# START OF Information supplied
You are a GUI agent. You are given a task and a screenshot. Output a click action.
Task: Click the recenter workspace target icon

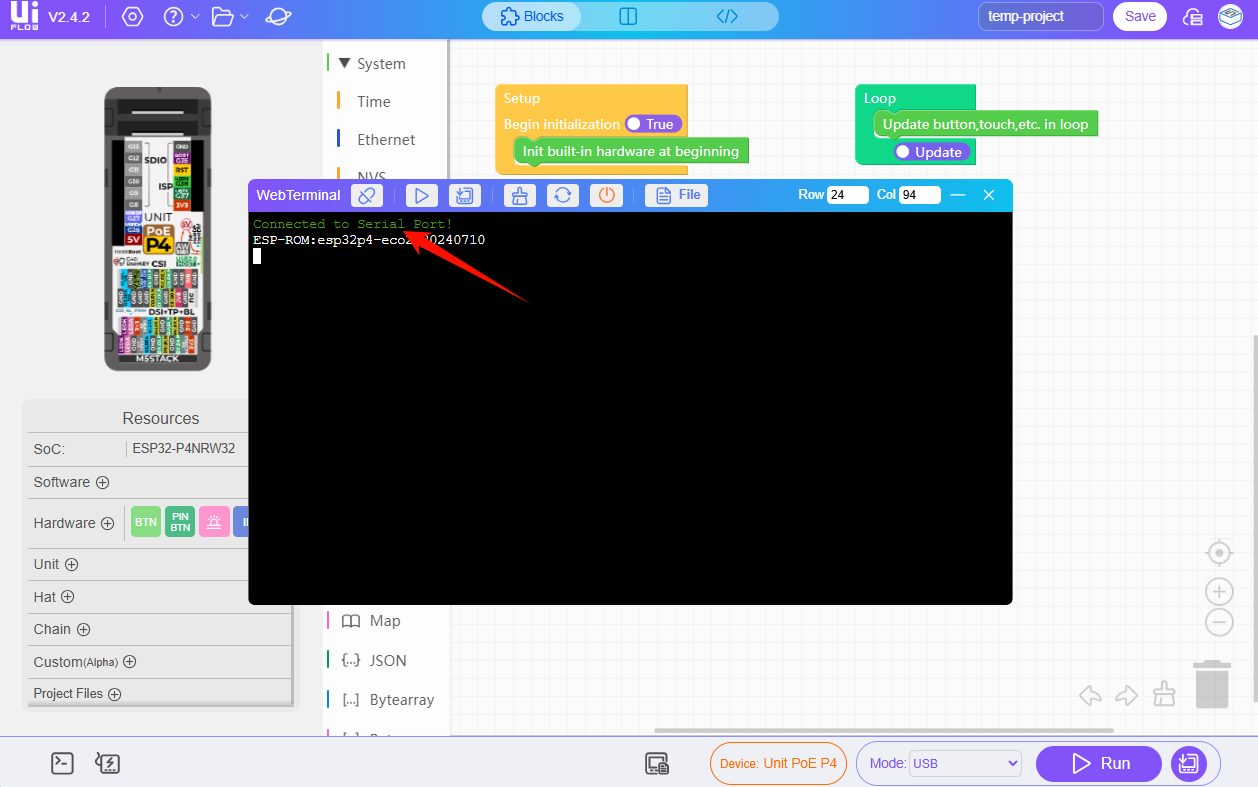click(x=1218, y=553)
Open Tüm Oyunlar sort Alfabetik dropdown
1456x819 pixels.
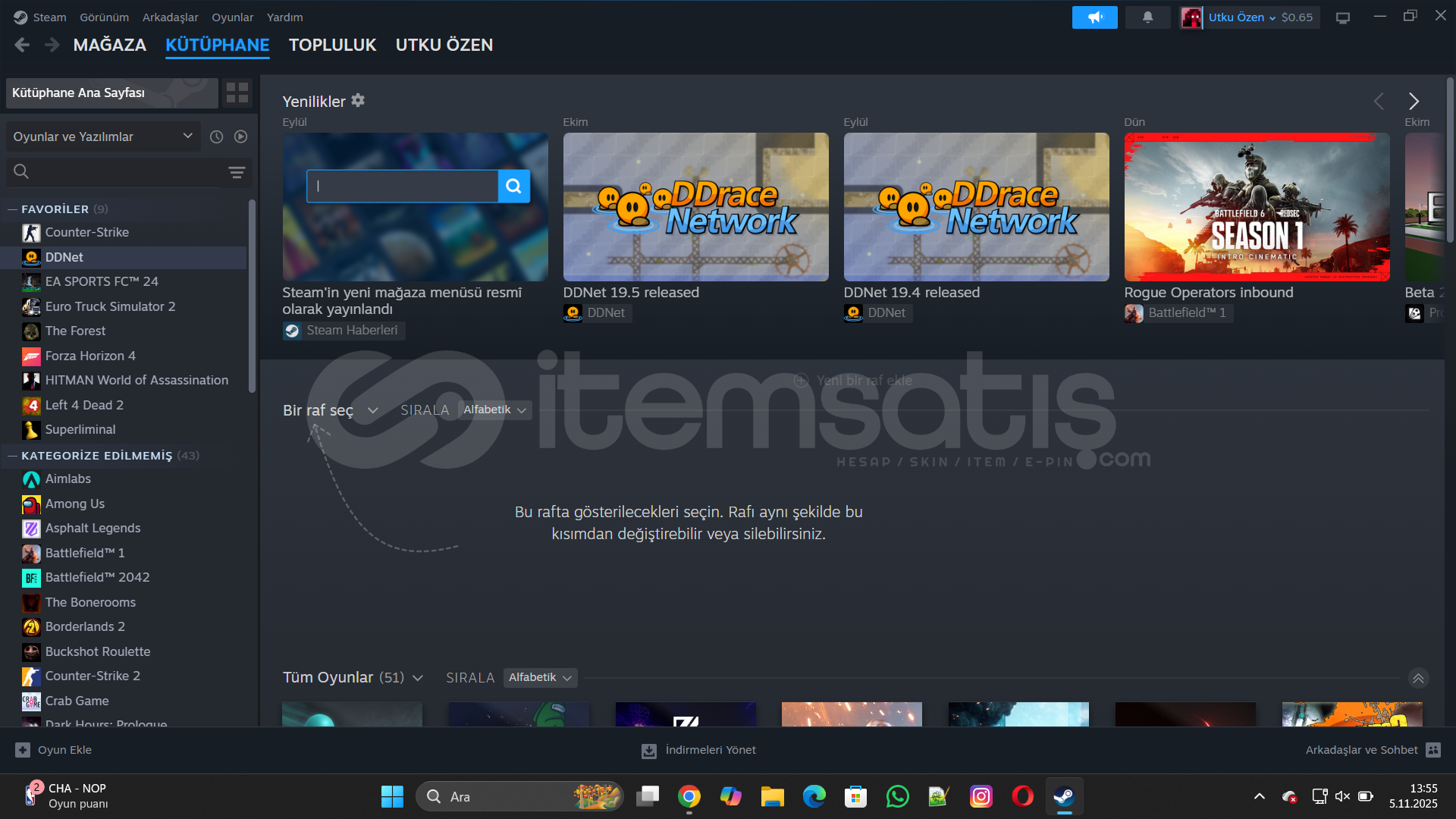click(540, 677)
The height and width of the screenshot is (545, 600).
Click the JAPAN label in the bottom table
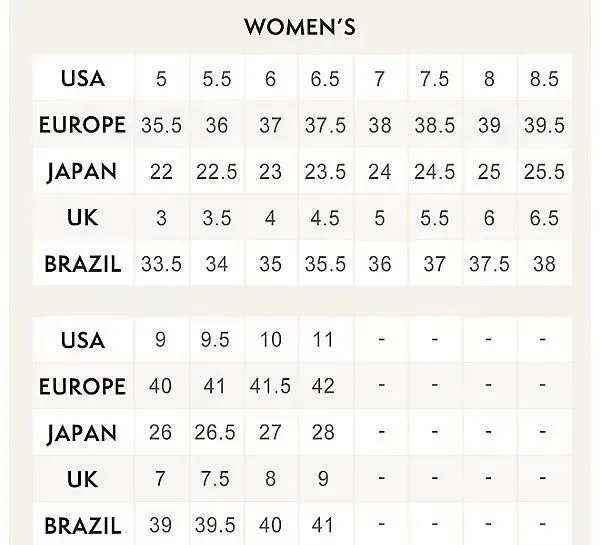coord(82,433)
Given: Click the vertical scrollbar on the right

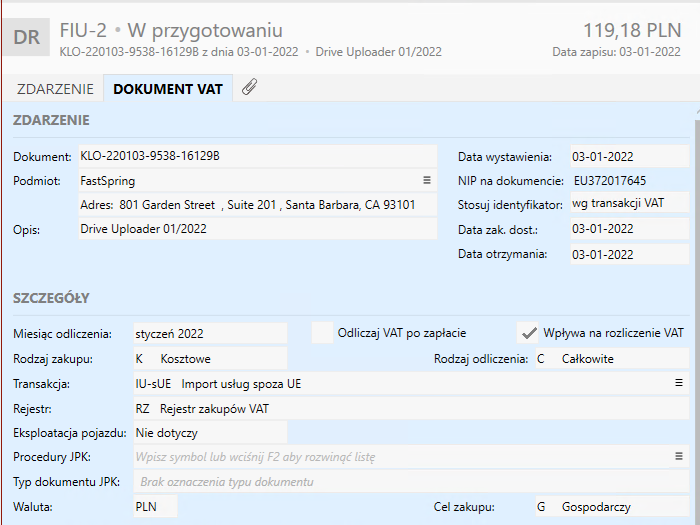Looking at the screenshot, I should 694,300.
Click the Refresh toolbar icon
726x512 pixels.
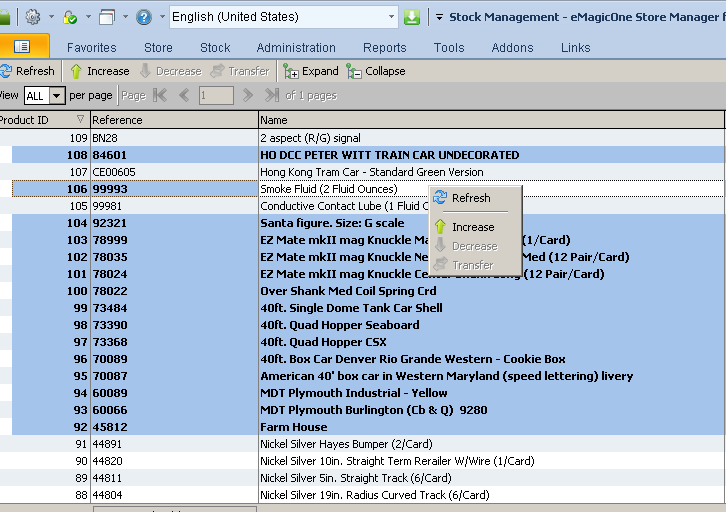pyautogui.click(x=6, y=71)
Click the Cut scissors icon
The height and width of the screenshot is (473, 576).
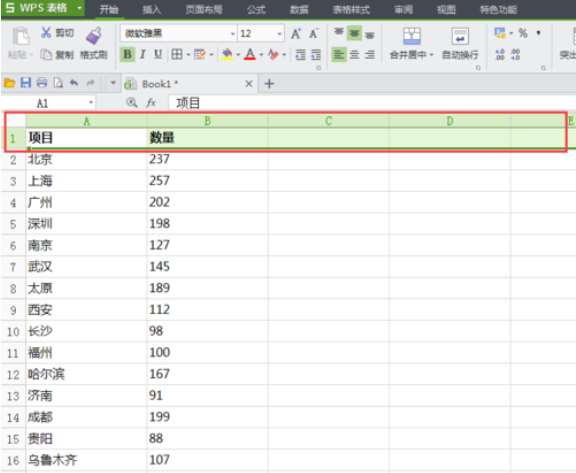click(x=46, y=33)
# END OF Information supplied
● **Stated task**: Copy out every line of the material above word for word, leaving out the pictures.

● **The response**:
You are a GUI agent. You are given a task and a screenshot. Output a click action.
Task: Click the recenter workspace target icon

click(x=1218, y=553)
Open Tüm Oyunlar sort Alfabetik dropdown
1456x819 pixels.
click(540, 677)
The height and width of the screenshot is (545, 600).
Click the JAPAN label in the bottom table
coord(82,433)
Given: Click the vertical scrollbar on the right

Looking at the screenshot, I should 694,300.
Click the Refresh toolbar icon
726x512 pixels.
pyautogui.click(x=6, y=71)
Click the Cut scissors icon
The height and width of the screenshot is (473, 576).
click(x=46, y=33)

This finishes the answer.